* **Problem**: Below is a set of records; restate each one word for word.

Dataset entries
════
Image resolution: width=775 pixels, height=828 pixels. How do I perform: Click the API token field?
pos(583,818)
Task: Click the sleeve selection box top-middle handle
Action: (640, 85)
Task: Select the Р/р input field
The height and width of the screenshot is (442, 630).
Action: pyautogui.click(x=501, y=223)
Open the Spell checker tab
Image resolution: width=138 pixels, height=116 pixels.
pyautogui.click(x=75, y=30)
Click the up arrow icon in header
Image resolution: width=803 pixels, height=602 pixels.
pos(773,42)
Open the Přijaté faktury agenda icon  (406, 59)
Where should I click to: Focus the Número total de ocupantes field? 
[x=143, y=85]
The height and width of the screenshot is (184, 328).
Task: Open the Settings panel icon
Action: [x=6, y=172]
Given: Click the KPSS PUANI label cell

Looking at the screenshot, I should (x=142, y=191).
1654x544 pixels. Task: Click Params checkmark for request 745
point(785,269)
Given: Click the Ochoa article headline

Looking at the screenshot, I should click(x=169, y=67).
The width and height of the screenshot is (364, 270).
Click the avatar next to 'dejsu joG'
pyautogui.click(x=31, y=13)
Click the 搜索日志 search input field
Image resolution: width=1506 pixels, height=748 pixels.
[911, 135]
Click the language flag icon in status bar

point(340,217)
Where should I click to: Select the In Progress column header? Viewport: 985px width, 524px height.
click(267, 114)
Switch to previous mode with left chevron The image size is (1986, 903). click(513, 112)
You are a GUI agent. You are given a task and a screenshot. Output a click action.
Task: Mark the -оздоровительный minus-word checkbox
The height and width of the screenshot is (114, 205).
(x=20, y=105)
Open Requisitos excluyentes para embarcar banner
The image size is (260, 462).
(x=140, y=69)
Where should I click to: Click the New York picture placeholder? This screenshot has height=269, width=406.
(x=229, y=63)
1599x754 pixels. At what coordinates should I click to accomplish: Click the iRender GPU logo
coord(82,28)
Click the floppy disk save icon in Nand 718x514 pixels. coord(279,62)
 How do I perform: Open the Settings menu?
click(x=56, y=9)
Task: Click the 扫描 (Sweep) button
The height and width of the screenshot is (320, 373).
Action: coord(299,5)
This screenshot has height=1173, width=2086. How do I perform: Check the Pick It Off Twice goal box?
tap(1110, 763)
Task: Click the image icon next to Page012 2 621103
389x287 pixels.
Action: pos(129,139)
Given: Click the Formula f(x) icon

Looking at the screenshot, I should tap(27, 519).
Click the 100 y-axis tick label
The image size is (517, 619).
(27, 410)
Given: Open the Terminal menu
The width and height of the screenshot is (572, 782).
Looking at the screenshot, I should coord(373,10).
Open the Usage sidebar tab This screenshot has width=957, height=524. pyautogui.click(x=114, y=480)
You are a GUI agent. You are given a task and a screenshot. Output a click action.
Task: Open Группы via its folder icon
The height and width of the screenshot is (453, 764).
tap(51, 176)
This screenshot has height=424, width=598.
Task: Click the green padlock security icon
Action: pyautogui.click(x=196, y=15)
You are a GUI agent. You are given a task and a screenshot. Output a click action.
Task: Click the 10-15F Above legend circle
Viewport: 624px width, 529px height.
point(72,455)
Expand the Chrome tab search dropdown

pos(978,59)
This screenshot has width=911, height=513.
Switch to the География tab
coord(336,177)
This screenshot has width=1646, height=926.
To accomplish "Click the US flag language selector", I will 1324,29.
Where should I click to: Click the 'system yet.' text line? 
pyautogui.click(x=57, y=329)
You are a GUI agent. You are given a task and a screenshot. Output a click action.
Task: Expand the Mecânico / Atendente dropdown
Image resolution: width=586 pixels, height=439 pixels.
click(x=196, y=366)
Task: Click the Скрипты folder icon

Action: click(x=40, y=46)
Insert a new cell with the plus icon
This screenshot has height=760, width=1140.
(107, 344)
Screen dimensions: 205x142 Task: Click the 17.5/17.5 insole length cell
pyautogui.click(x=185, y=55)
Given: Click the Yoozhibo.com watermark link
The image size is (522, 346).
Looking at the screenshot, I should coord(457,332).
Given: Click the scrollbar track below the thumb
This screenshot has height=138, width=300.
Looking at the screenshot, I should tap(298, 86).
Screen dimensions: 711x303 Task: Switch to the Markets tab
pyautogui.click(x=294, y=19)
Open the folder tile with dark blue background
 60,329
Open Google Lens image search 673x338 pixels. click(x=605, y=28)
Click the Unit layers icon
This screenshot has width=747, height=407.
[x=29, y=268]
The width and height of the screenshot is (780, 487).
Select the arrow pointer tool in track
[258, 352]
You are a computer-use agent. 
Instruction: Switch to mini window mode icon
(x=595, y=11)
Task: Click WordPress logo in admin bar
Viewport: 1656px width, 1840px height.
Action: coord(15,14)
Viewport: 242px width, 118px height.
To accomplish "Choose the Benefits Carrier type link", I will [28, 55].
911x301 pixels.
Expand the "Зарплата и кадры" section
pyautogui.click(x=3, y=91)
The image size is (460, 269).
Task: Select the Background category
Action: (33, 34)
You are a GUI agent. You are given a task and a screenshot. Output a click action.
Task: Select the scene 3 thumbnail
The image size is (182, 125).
════
* **Exercise response**:
Image resolution: width=775 pixels, height=828 pixels. How do I perform: Click the API token field?
pos(583,818)
Task: Click the sleeve selection box top-middle handle
Action: (640, 85)
Task: Select the Р/р input field
The height and width of the screenshot is (442, 630).
Action: pyautogui.click(x=501, y=223)
Open the Spell checker tab
Image resolution: width=138 pixels, height=116 pixels.
pyautogui.click(x=75, y=30)
Click the up arrow icon in header
Image resolution: width=803 pixels, height=602 pixels.
pos(773,42)
Open the Přijaté faktury agenda icon  (406, 59)
Where should I click to: Focus the Número total de ocupantes field? 
[x=143, y=85]
The height and width of the screenshot is (184, 328).
Task: Open the Settings panel icon
Action: [x=6, y=172]
Given: Click the KPSS PUANI label cell

Looking at the screenshot, I should (x=142, y=191).
1654x544 pixels. Task: Click Params checkmark for request 745
point(785,269)
Given: Click the Ochoa article headline

Looking at the screenshot, I should click(x=169, y=67).
The width and height of the screenshot is (364, 270).
Click the avatar next to 'dejsu joG'
pyautogui.click(x=31, y=13)
Click the 搜索日志 search input field
Image resolution: width=1506 pixels, height=748 pixels.
[911, 135]
Click the language flag icon in status bar

point(340,217)
Where should I click to: Select the In Progress column header? Viewport: 985px width, 524px height.
click(267, 114)
Switch to previous mode with left chevron The image size is (1986, 903). click(513, 112)
You are a GUI agent. You are given a task and a screenshot. Output a click action.
Task: Mark the -оздоровительный minus-word checkbox
The height and width of the screenshot is (114, 205).
(x=20, y=105)
Open Requisitos excluyentes para embarcar banner
The image size is (260, 462).
(x=140, y=69)
Where should I click to: Click the New York picture placeholder? This screenshot has height=269, width=406.
(x=229, y=63)
1599x754 pixels. At what coordinates should I click to accomplish: Click the iRender GPU logo
coord(82,28)
Click the floppy disk save icon in Nand 718x514 pixels. coord(279,62)
 How do I perform: Open the Settings menu?
click(x=56, y=9)
Task: Click the 扫描 (Sweep) button
The height and width of the screenshot is (320, 373).
Action: coord(299,5)
This screenshot has height=1173, width=2086. How do I perform: Check the Pick It Off Twice goal box?
tap(1110, 763)
Task: Click the image icon next to Page012 2 621103
389x287 pixels.
Action: pos(129,139)
Given: Click the Formula f(x) icon

Looking at the screenshot, I should tap(27, 519).
Click the 100 y-axis tick label
The image size is (517, 619).
(27, 410)
Given: Open the Terminal menu
The width and height of the screenshot is (572, 782).
Looking at the screenshot, I should coord(373,10).
Open the Usage sidebar tab This screenshot has width=957, height=524. pyautogui.click(x=114, y=480)
You are a GUI agent. You are given a task and a screenshot. Output a click action.
Task: Open Группы via its folder icon
The height and width of the screenshot is (453, 764).
tap(51, 176)
This screenshot has height=424, width=598.
Task: Click the green padlock security icon
Action: pyautogui.click(x=196, y=15)
You are a GUI agent. You are given a task and a screenshot. Output a click action.
Task: Click the 10-15F Above legend circle
Viewport: 624px width, 529px height.
point(72,455)
Expand the Chrome tab search dropdown

pos(978,59)
This screenshot has width=911, height=513.
Switch to the География tab
coord(336,177)
This screenshot has width=1646, height=926.
To accomplish "Click the US flag language selector", I will 1324,29.
Where should I click to: Click the 'system yet.' text line? 
pyautogui.click(x=57, y=329)
You are a GUI agent. You are given a task and a screenshot. Output a click action.
Task: Expand the Mecânico / Atendente dropdown
Image resolution: width=586 pixels, height=439 pixels.
click(x=196, y=366)
Task: Click the Скрипты folder icon

Action: click(x=40, y=46)
Insert a new cell with the plus icon
This screenshot has height=760, width=1140.
(107, 344)
Screen dimensions: 205x142 Task: Click the 17.5/17.5 insole length cell
pyautogui.click(x=185, y=55)
Given: Click the Yoozhibo.com watermark link
The image size is (522, 346).
Looking at the screenshot, I should coord(457,332).
Given: Click the scrollbar track below the thumb
This screenshot has height=138, width=300.
Looking at the screenshot, I should tap(298, 86).
Screen dimensions: 711x303 Task: Switch to the Markets tab
pyautogui.click(x=294, y=19)
Open the folder tile with dark blue background
 60,329
Open Google Lens image search 673x338 pixels. click(x=605, y=28)
Click the Unit layers icon
This screenshot has width=747, height=407.
[x=29, y=268]
The width and height of the screenshot is (780, 487).
Select the arrow pointer tool in track
[258, 352]
You are a computer-use agent. 
Instruction: Switch to mini window mode icon
(x=595, y=11)
Task: Click WordPress logo in admin bar
Viewport: 1656px width, 1840px height.
Action: coord(15,14)
Viewport: 242px width, 118px height.
To accomplish "Choose the Benefits Carrier type link", I will [28, 55].
911x301 pixels.
Expand the "Зарплата и кадры" section
pyautogui.click(x=3, y=91)
The image size is (460, 269).
Task: Select the Background category
Action: (33, 34)
You are a GUI agent. You are given a task and a screenshot. Output a click action.
Task: Select the scene 3 thumbnail
The image size is (182, 125).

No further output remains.